- [Page text]

========================

Illustration by Jørgen Stamp digitalbevaring.dk CC BY 2.5 Denmark
Introduction
This section provides a brief novice to intermediate level overview of metadata and documentation, with a focus on the PREMIS digital preservation metadata standard. It draws on the 2nd edition of the DPC Technology Watch Report on Preservation Metadata. The report itself discussies a wider range of issues and practice in greater depth with extensive further reading and advice (Gartner and Lavoie, 2013). It is recommended to readers who need a more advanced level briefing.
Metadata is data about a digital resource that is stored in a structured form suitable for machine processing. It serves many purposes in long-term preservation, providing a record of activities that have been performed upon the digital material and a basis on which future decisions on preservation activities can be made in the future, as well as supporting discovery and use. The information contained within a metadata record often encompasses a range of topics. There is no clear line between what is preservation metadata and what is not, but ultimately the purpose of preservation metadata is to support the goals of long-term digital preservation, which are to maintain the availability, identity, persistence, renderability, understandability, and authenticity of digital objects over long periods of time.
Documentation is the information (such as software manuals, survey designs, and user guides) provided by a creator and the repository that supplements the metadata and provides enough information to enable the resource's use by others. It is often the only material providing insight into how a digital resource was created, manipulated, managed and used by its creator and it is often the key to others to make informed use of the resource.
There are a number of factors which make metadata and documentation particularly critical for the continued viability of digital materials and they relate to fundamental differences between traditional and digital resources:
- Technology. Digital resources are dependent on hardware and software to render them intelligible. Technical requirements need to be recorded so that decisions on appropriate preservation and access strategies may be made.
- Change. While traditional materials may be preserved by predominantly passive preventive preservation programmes, digital materials will be subject to repeated actions, and there will be many different operators and quite possibly different institutions influencing the management of digital materials over a prolonged period of time. Recording actions taken on a resource and changes occurring as a result will provide a key to future managers and users of the resource.
- Authenticity. Metadata and documentation may be the major, if not the only, means of reliably establishing the authenticity of material following changes.

========================

- [Prompt 1]
Name every goal of long-term digital preservation given in the metadata overview.
- [Prompt 2]
Answer these from the metadata overview:
(a) Which edition of the DPC Technology Watch Report on Preservation Metadata does the section draw on?
(b) What three examples of documentation are mentioned?
(c) What are digital resources dependent on to render them intelligible?
- [Prompt 3]
Rewrite the metadata overview from "Illustration by Jørgen" up to and including "advanced level briefing.", changing "novice" to "beginner".
The listing after this point comes from a separate source.

========================

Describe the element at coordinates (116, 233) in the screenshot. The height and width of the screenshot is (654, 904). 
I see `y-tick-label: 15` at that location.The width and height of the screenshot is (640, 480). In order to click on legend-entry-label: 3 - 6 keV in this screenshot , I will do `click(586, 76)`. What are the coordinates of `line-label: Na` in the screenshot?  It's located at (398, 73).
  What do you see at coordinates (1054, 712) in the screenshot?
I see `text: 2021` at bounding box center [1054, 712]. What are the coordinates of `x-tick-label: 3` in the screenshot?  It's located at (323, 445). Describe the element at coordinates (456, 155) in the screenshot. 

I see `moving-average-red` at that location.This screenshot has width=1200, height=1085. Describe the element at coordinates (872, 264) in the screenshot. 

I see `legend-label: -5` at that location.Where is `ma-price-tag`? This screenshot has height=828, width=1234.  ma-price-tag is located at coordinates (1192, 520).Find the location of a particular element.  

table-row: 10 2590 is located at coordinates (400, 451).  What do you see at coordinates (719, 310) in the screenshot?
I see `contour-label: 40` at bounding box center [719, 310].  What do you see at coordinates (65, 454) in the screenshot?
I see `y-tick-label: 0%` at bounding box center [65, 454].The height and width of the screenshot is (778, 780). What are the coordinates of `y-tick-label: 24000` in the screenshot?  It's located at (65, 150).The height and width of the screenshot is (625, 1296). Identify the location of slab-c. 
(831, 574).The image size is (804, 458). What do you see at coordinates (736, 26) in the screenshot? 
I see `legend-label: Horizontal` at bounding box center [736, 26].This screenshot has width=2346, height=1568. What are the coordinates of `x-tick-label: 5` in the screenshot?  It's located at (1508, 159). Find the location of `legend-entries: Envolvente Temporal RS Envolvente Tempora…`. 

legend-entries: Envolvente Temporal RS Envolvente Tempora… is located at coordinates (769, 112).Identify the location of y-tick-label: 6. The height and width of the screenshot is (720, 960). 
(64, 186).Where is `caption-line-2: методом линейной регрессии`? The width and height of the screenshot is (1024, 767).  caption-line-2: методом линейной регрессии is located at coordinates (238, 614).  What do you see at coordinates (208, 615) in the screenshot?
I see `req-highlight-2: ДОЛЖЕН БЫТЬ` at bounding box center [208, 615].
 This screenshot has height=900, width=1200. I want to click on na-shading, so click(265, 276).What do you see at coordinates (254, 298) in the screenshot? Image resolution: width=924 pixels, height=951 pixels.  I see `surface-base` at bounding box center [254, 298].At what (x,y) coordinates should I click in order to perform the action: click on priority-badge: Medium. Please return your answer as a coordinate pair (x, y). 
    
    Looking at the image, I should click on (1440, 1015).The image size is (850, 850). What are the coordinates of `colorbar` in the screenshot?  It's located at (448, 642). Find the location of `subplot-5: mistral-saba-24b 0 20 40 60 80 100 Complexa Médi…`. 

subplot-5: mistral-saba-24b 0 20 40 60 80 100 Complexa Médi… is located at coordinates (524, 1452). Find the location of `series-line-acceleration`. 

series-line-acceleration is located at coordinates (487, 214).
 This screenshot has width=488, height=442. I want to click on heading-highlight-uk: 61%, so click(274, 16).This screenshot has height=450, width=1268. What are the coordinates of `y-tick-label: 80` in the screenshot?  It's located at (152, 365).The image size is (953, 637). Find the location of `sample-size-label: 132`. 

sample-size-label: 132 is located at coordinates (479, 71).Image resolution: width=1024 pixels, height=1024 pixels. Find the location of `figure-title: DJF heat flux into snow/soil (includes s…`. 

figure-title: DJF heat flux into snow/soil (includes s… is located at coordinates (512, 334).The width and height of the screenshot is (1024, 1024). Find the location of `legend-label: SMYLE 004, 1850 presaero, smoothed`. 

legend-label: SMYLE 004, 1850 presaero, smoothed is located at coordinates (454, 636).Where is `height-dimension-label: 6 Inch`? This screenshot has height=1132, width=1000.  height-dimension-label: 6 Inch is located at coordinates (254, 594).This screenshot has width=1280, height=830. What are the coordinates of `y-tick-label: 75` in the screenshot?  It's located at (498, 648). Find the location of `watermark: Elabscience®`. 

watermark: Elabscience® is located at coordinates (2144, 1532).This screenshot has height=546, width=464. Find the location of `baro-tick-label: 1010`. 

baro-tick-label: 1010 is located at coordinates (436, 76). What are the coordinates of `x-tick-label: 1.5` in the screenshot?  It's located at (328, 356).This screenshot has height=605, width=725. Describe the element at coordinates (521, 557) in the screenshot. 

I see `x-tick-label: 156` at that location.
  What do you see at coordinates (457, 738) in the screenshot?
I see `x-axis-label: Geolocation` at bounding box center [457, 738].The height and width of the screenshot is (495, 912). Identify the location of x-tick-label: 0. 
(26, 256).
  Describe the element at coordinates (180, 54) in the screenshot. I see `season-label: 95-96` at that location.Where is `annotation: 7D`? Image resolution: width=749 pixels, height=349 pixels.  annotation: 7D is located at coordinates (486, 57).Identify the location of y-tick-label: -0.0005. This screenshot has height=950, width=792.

========================

- [Your solution 1]
Availability, identity, persistence, renderability, understandability, and authenticity of digital objects.

- [Your solution 2]
(a) The 2nd edition.
(b) Software manuals, survey designs, and user guides.
(c) Hardware and software.

- [Your solution 3]
Illustration by Jørgen Stamp digitalbevaring.dk CC BY 2.5 Denmark
Introduction
This section provides a brief beginner to intermediate level overview of metadata and documentation, with a focus on the PREMIS digital preservation metadata standard. It draws on the 2nd edition of the DPC Technology Watch Report on Preservation Metadata. The report itself discussies a wider range of issues and practice in greater depth with extensive further reading and advice (Gartner and Lavoie, 2013). It is recommended to readers who need a more advanced level briefing.